Should You Start With 3.13?

Yes, unequivocally. The Chrome session attachment alone is worth it for anyone who wants to automate anything in a web browser. The Android size reduction improves the mobile experience significantly. And the security improvements are not optional, they close real vulnerabilities.

If you’re entirely new to OpenClaw, 3.13 is the best version to start with. The iOS onboarding improvements make the first-run experience substantially clearer, and the underlying stability improvements mean fewer unexplained failures while you’re learning.

Conclusion

OpenClaw 3.13 is not a minor patch. It’s the release that closes the gap between “interesting project for developers” and “reliable daily-use tool for anyone technical enough to set it up.” The Chrome session attachment enables a class of automations that simply didn’t exist before. The mobile improvements make the agent genuinely comfortable to use from a phone. The security fixes make deployment meaningfully safer.

If you’ve been waiting for OpenClaw to mature before trying it, the wait is shorter than it’s ever been. Start with the beginner steps in Part 3, pick one automation from Part 5, and build from there. The learning curve is real, but so is the payoff on the other side.

Frequently Asked Questions

Q. How long does OpenClaw take to set up?

For an experienced developer: 30–45 minutes to a working first agent. For someone less familiar with the terminal: 1–2 hours, possibly with some troubleshooting. The 3.13 iOS onboarding improvements have reduced first-run friction significantly for new users.

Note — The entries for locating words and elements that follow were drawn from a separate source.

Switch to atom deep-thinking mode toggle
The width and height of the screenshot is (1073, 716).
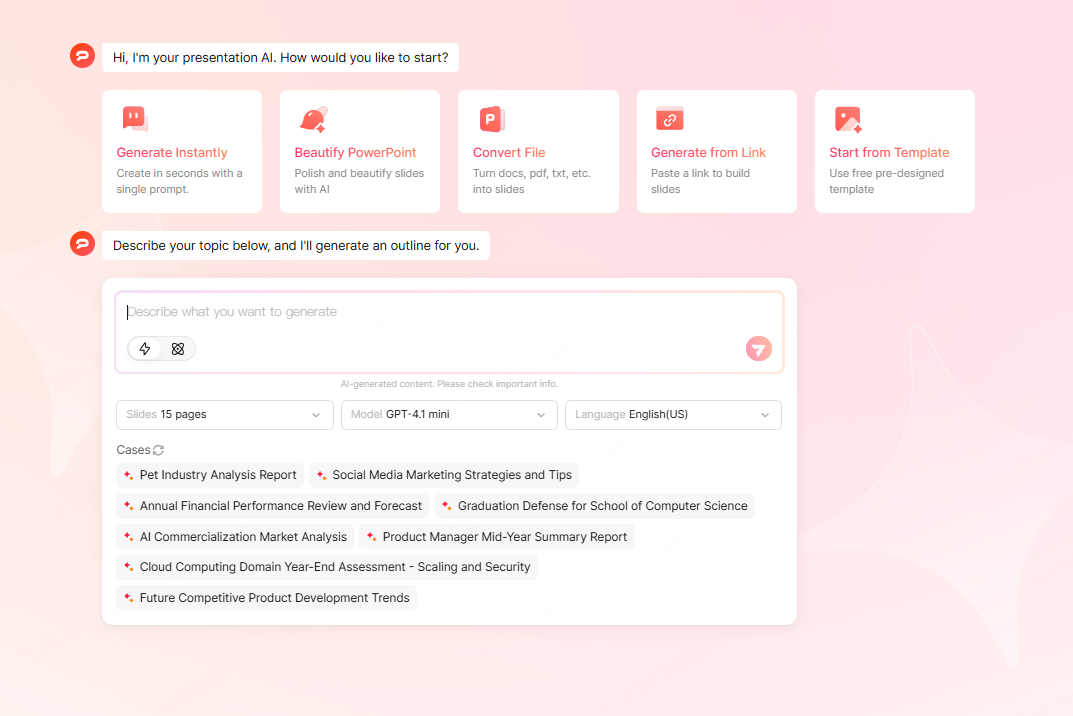[x=178, y=349]
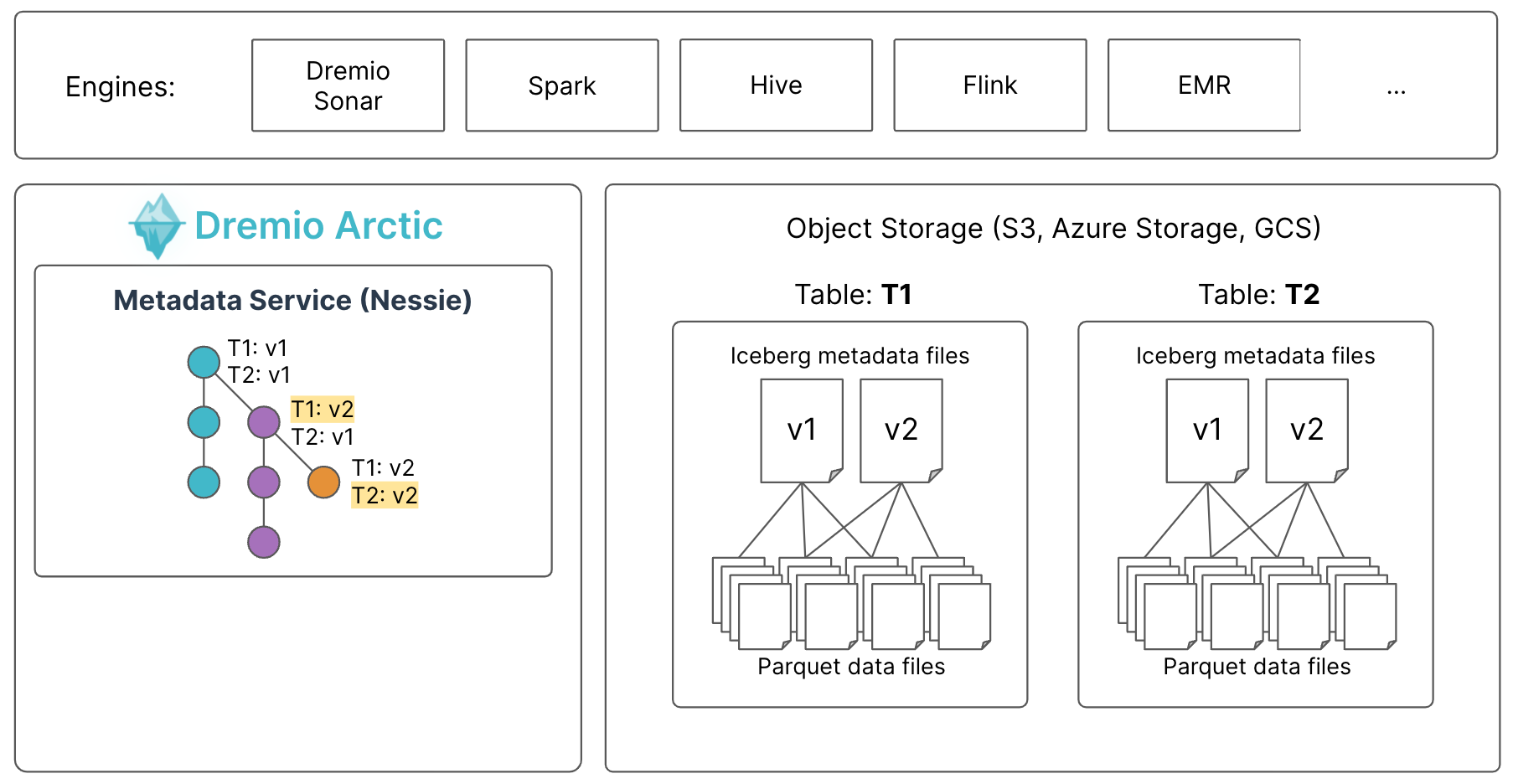Click the Dremio Sonar engine box
This screenshot has height=784, width=1513.
coord(348,85)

Q. Can I use OpenClaw on Windows?

Yes. Windows support exists and improved significantly in the 3.x release cycle. The installer handles the primary setup, though some community skills assume a Unix-like environment. Mac and Linux remain the most reliable platforms, with Mac Mini being the community’s recommended hardware choice for personal deployment.

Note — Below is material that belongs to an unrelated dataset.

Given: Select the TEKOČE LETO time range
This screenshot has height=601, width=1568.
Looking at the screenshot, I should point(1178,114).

Q. What is the difference between OpenClaw skills and plugins?

Skills are Markdown files stored in your workspace that give your agent natural-language instructions for using a capability. Plugins are JavaScript packages that extend the underlying Gateway with new tool implementations. Skills are the primary way users extend OpenClaw, they’re readable, portable, and don’t require programming to create. Plugins require development experience and have broader system access.

Q. What does OpenClaw 3.13 fix from 3.12?

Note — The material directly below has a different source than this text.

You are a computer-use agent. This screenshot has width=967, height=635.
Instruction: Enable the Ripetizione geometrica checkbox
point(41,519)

The headline changes in 3.13 are live Chrome session attachment (browser automation in your real signed-in session), a redesigned Android app now down to 7MB, improved iOS onboarding, Docker timezone support, dashboard fixes for tool-heavy runs, and security patches for pairing token vulnerabilities and implicit workspace plugin loading.

Q. Is OpenClaw free?

The OpenClaw software itself is MIT-licensed and completely free. Costs come from the AI model you connect it to: cloud APIs charge per token, while local models via Ollama cost nothing per inference (only electricity and hardware). Most users run Claude Sonnet or GPT for complex tasks and a local model for routine operations to balance cost and capability.

Q. What happens if my machine restarts?

The OpenClaw Gateway installs as a system service (LaunchAgent on macOS, systemd on Linux, Scheduled Task on Windows) that automatically starts when the machine boots. Your agent resumes exactly where it left off, with full memory of previous conversations.